On May 21, just over two months after the death of the Seattle Post-Intelligencer, a party was held in the lobby of the Seattle Art Museum to toast the first two months of the paper's online-only reincarnation, SeattlePI.com.
Waiters offered trays of razor-clam fritters with aioli, Beecher's cheese melted on toasted baguette slices, and mini-burgers. Hearst Corporation executives milled about. And Michelle Nicolosi, the site's executive producer, made introductions while staffers made small talk with the invitees—people who the start-up hopes will become fans and business partners.
How does a two-month-old website that's part of the struggling journalism industry manage to pay for a swank venue, free wine, and fancy hors d'oeuvres? Someone on the SeattlePI.com's marketing staff whispered that a lot of it was offered in trade for advertising. Which works for a night, but hints at a bigger question that hovers over this and two other recently launched Seattle news sites in Seattle: Can they really make the online-only model work?

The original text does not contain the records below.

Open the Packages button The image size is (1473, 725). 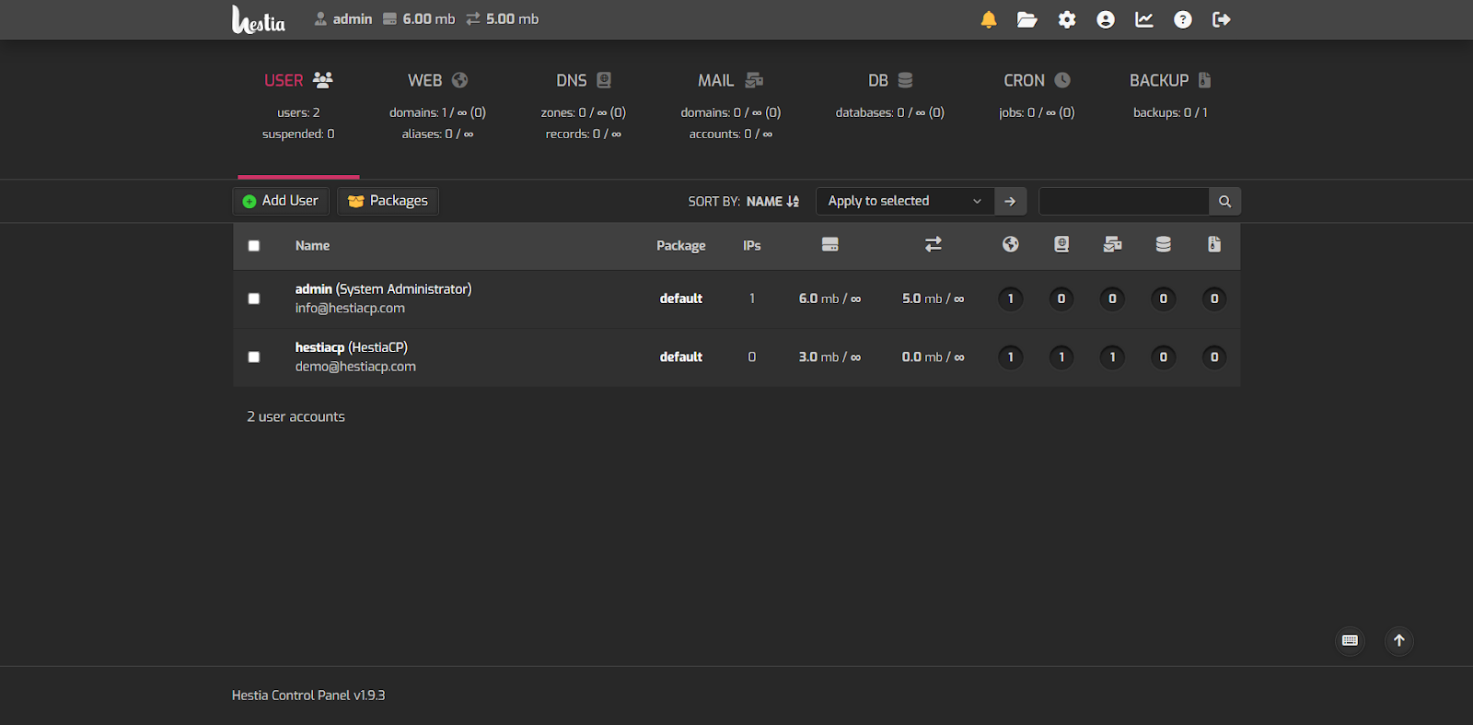pyautogui.click(x=388, y=201)
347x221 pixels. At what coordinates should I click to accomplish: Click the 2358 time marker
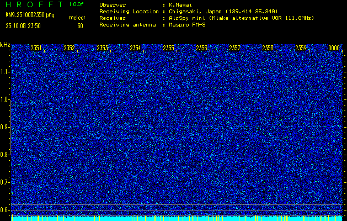(x=268, y=49)
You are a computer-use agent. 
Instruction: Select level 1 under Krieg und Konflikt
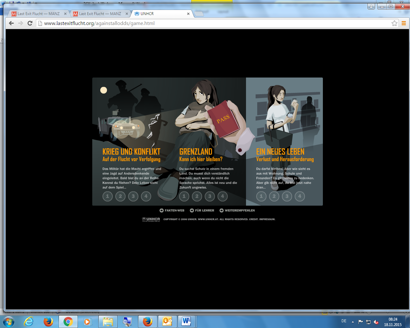108,196
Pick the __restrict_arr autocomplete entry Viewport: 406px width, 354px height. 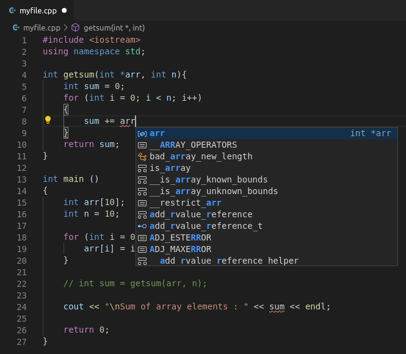185,203
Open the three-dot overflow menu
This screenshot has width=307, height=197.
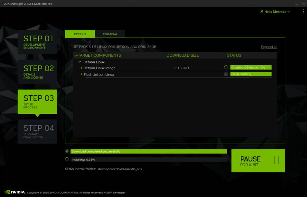coord(303,11)
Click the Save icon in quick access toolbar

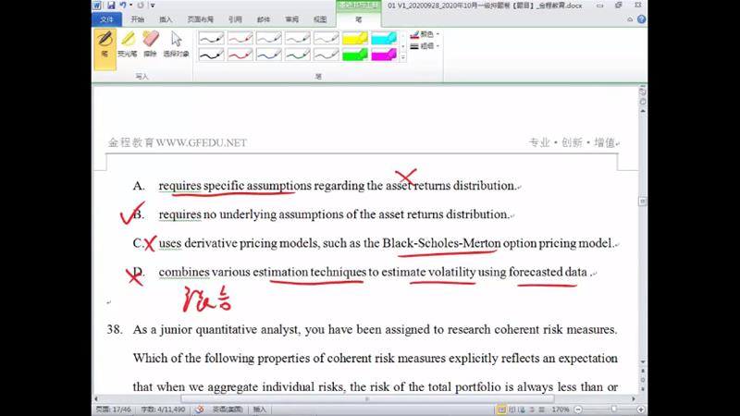point(111,6)
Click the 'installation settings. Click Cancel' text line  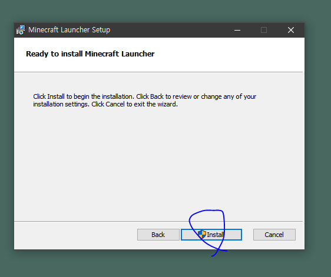[x=105, y=104]
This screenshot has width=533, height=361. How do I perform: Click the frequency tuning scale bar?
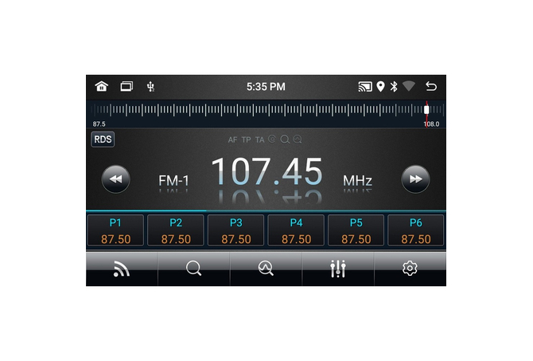[x=266, y=110]
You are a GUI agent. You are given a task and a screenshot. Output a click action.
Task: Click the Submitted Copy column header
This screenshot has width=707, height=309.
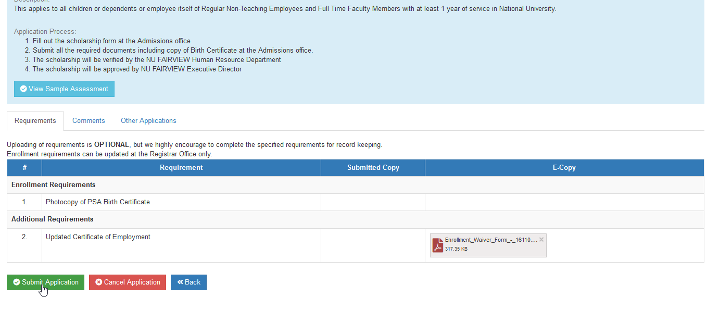(373, 168)
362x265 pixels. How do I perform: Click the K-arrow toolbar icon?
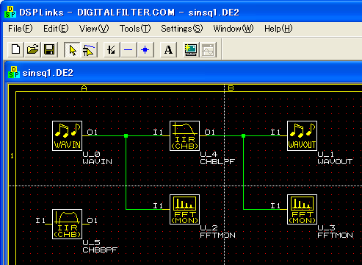pyautogui.click(x=112, y=50)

SeattlePI.com, which started life with a large base of people already used to visiting the site and with the deep pockets of Hearst behind it, seems to be in the best position. According to Nicolosi, it drew 4.3 million unique users—meaning 4.3 million individuals—in April, an increase of 1.6 percent over the previous April. "We're very psyched and feeling very strong about the start that we've had," Nicolosi said during a presentation for advertisers in the SAM auditorium.
As she gave this presentation, Nicolosi was standing beneath a large image of a cat projected on a screen to demonstrate how popular the site's MySeattlePets feature has become. Another major draw, according to Nicolosi: photo galleries of celebrities and fashion shows. Generally missing: slides and boasts about, say, in-depth investigative journalism.
"They're there for the news, of course," Nicolosi said of the site's readers. "But everybody likes a little time-waster in the afternoon, maybe around lunch... I know some people have commented, 'How can you have 100 photos of that fashion show?' Well, we tracked the usership in these galleries and found that most of the people who start on page 1 are still there on page 100. So why not?" Nicolosi didn't say exactly how many people—or unique users—are clicking through those galleries, and it's worth noting that celebrity photos and pet pictures are not exactly a unique offering on the internet.
Pulitzer Prize–winning cartoonist David Horsey later explained in a comment on Slog, The Stranger's blog, that he saw no problem with this new fashion-and-pet-photo-based model of online journalism. "Most of my P-I friends and colleagues are now unemployed, and the newspaper to which I devoted my career is gone," he wrote. "If all those people looking at pictures from beauty pageants motivate businesses to buy the ads that pay for our journalism, that's fine with me."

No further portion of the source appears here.